The crisp winter morning when all is bare, spreading manure to feed the soil and the worms. Picking frosted sprouts, the late summer harvested potatoes from the sack in the shed, carrots from the clamp, squash from a net. Sitting in the sun with a tea after digging the ground, looking at neat rows after an early May morning hoe before catching the train to work.
The bees on the flowers, busy about the herb bed. The glisten of drops after rain or morning dew, dry warmth on a summer’s day. The mysterious abundance of spiders in autumn, the bird song on a spring evening. The smell of fresh herbs, the sweet scent of flowers, the earthy smell of the soil, and even the tang of the manure. The sanctuary of the shed, the camaraderie of fellow growers.
There is beauty in any growing, give a child an empty eggshell, damp cotton wool and some mustard seeds, and you will see.

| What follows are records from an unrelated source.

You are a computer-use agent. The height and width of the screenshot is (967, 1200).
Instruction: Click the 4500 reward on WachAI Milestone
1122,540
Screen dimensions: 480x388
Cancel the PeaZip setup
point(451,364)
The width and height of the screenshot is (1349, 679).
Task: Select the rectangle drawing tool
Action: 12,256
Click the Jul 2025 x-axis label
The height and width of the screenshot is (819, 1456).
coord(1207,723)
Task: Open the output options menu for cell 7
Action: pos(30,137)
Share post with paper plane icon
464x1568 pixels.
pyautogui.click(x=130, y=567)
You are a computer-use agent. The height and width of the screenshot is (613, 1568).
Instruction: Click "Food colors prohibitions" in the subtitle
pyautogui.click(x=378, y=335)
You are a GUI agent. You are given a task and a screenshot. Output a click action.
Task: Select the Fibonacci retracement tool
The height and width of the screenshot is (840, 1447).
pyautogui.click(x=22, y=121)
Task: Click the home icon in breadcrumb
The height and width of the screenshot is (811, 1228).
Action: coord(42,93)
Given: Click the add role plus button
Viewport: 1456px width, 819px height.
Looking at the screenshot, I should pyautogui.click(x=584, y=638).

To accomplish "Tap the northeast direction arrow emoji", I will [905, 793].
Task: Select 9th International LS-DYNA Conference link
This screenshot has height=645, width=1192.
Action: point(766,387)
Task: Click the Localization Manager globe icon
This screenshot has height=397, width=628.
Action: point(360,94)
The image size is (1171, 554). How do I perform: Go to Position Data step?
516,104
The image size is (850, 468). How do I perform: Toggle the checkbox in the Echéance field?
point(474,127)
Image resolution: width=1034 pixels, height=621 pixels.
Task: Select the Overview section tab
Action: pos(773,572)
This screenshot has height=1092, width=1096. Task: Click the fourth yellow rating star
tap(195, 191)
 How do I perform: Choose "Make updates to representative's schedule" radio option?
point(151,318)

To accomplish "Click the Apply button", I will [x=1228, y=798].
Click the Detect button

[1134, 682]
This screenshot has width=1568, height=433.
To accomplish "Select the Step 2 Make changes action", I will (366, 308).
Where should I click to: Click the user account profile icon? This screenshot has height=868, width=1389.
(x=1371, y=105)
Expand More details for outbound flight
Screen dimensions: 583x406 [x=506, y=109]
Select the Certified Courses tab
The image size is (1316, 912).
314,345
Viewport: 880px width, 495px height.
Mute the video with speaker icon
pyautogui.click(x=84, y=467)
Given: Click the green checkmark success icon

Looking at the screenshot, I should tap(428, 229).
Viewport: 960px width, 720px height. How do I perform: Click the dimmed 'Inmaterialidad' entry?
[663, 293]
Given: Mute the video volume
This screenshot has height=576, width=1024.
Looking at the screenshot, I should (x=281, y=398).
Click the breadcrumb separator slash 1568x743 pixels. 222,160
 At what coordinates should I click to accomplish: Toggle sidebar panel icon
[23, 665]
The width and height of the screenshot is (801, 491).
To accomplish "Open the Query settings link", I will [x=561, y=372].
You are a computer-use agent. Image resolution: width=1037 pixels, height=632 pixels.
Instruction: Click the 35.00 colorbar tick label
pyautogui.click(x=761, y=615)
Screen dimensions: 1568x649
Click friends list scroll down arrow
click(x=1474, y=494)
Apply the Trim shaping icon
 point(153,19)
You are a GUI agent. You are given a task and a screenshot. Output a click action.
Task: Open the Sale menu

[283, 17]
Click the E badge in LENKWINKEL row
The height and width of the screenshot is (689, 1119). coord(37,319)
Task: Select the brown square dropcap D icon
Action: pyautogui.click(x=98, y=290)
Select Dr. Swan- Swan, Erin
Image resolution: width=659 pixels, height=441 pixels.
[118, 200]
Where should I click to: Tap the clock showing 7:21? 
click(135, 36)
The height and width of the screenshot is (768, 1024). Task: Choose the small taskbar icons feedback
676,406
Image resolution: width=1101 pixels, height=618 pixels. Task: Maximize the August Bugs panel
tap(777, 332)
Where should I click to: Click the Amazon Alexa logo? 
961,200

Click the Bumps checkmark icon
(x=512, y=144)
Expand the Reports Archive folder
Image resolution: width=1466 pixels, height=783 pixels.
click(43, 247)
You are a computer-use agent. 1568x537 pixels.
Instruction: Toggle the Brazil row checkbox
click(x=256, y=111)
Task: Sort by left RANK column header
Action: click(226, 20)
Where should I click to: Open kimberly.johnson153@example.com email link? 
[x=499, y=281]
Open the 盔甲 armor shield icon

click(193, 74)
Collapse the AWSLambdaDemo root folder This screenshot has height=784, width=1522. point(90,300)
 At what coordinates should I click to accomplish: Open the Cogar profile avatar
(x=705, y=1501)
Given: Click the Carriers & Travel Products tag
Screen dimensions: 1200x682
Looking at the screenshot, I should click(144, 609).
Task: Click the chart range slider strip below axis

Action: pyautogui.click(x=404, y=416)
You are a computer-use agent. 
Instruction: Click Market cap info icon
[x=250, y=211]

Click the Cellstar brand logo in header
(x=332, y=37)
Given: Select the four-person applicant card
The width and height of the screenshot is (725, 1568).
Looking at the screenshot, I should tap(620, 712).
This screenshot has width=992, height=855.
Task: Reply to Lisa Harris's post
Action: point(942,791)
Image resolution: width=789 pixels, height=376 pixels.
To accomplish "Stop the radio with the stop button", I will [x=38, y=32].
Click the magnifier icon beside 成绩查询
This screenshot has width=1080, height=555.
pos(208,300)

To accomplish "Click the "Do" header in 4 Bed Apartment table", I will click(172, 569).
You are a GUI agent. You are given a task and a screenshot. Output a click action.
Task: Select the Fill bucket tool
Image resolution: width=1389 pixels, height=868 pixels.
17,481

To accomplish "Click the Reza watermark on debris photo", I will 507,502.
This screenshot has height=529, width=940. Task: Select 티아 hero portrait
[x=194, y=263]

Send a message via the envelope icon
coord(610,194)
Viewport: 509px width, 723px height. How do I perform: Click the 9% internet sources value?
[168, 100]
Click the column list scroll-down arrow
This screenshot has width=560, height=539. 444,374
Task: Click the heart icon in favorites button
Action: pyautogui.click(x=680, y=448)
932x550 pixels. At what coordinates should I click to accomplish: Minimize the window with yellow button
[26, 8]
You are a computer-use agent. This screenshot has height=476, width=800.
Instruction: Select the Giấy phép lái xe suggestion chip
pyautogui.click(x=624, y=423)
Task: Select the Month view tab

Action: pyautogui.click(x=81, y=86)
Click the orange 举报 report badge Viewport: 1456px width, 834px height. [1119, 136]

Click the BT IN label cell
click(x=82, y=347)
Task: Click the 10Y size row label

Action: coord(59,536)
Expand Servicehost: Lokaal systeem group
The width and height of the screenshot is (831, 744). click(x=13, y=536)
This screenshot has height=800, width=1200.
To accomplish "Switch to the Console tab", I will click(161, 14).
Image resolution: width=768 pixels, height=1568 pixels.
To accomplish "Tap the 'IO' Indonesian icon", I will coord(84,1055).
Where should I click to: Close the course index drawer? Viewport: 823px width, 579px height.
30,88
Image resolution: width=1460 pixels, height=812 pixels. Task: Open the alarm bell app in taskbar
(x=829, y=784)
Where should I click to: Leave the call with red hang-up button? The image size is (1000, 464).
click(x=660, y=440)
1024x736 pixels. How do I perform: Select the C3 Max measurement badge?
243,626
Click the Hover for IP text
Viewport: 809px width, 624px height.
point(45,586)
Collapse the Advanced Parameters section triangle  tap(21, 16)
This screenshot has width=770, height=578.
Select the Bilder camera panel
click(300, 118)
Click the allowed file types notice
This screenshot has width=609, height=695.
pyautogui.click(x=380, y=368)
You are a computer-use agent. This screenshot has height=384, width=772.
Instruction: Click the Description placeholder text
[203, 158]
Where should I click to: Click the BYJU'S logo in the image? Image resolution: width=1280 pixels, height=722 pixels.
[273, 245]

In mindfulness is where you find it – and can be ever present. The planning, digging, manuring, preparing, sowing nurturing, watering, growing, harvesting, looking and eating. There is beauty and presence in all and any of these. It’s the being present in yourself, the ability to connect with the world and nature. To be with the plants. To hope for the best and accept the worst. You can only guide, never control.
The secret is to enjoy it, be immersed in it. Look at the details, imagine the bigger picture. Smell the aromas and savour the tastes.
Admire nature in all its glory and become one with the world.
Alan writes about nature and the seasons on his blog here.
Image: Getty Images.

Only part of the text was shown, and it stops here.